What you have to do: Would you please print exactly the lines that run from the one with "The height and" to the last line of the data, both included, without any pictures?

[[ Supplied information open ]]

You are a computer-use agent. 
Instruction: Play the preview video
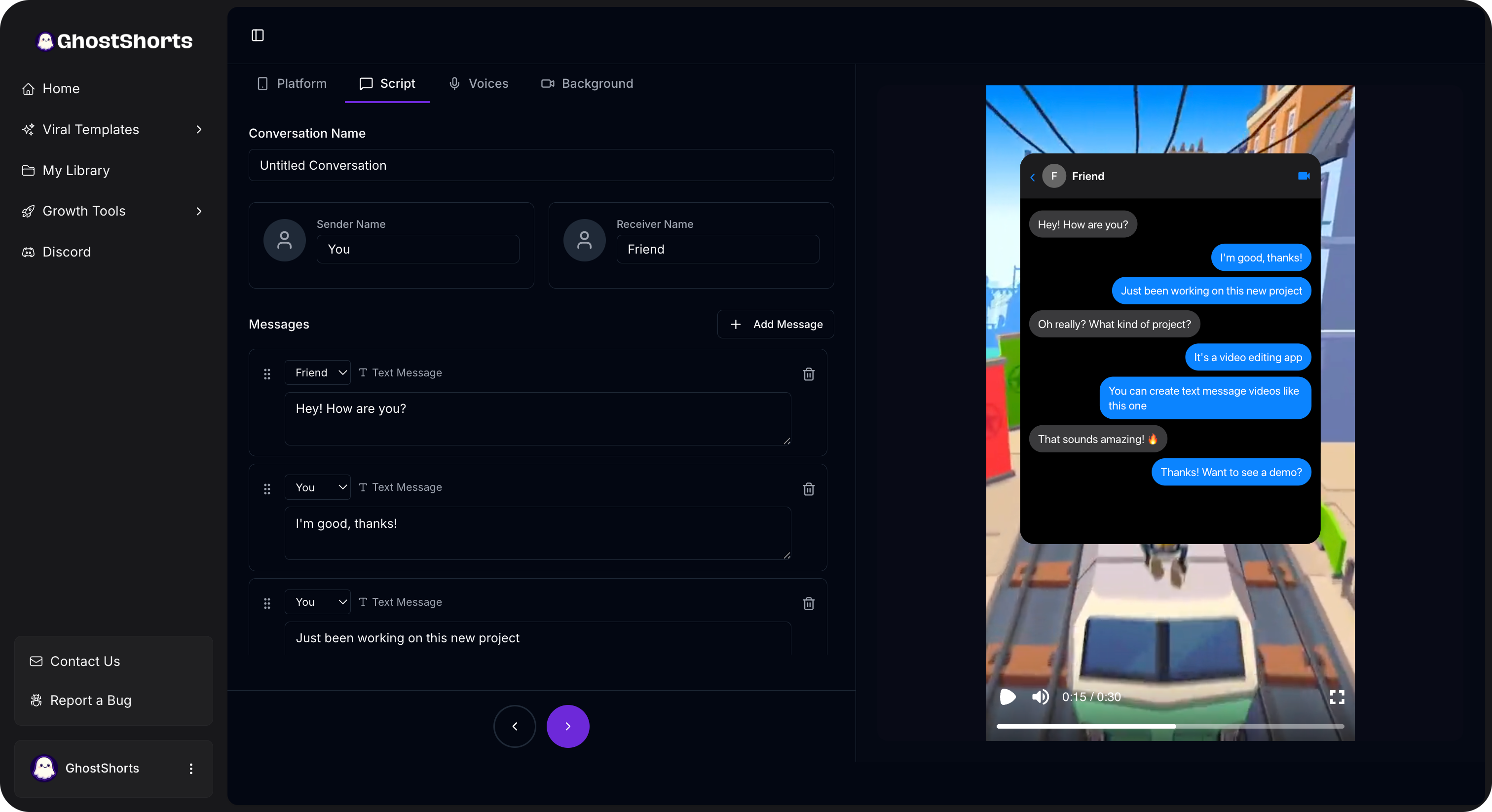pyautogui.click(x=1008, y=697)
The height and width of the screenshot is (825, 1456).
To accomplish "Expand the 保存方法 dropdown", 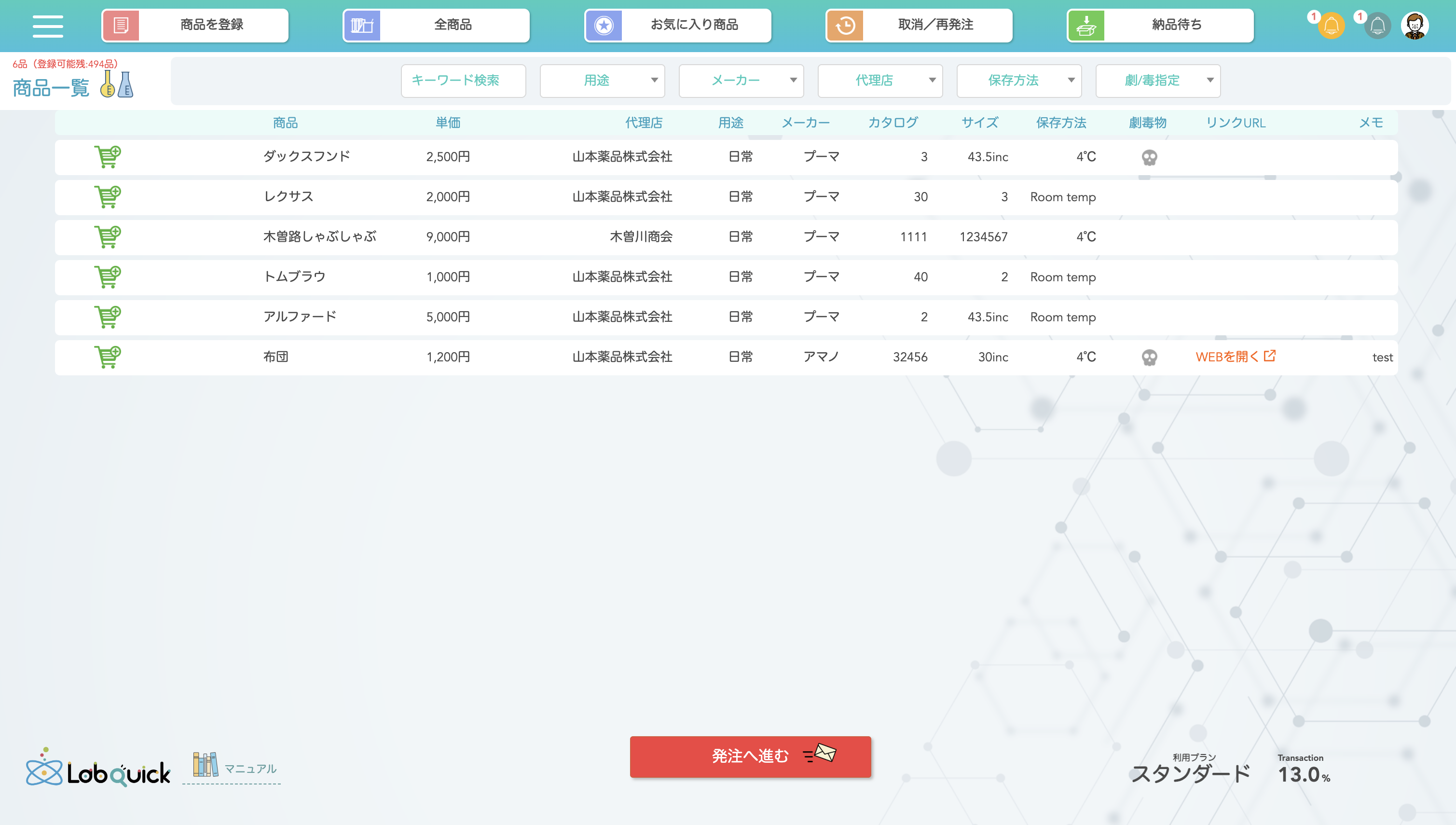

[[ Supplied information closed ]]

Output of the exercise:
The height and width of the screenshot is (825, 1456).
To accomplish "Expand the 保存方法 dropdown", 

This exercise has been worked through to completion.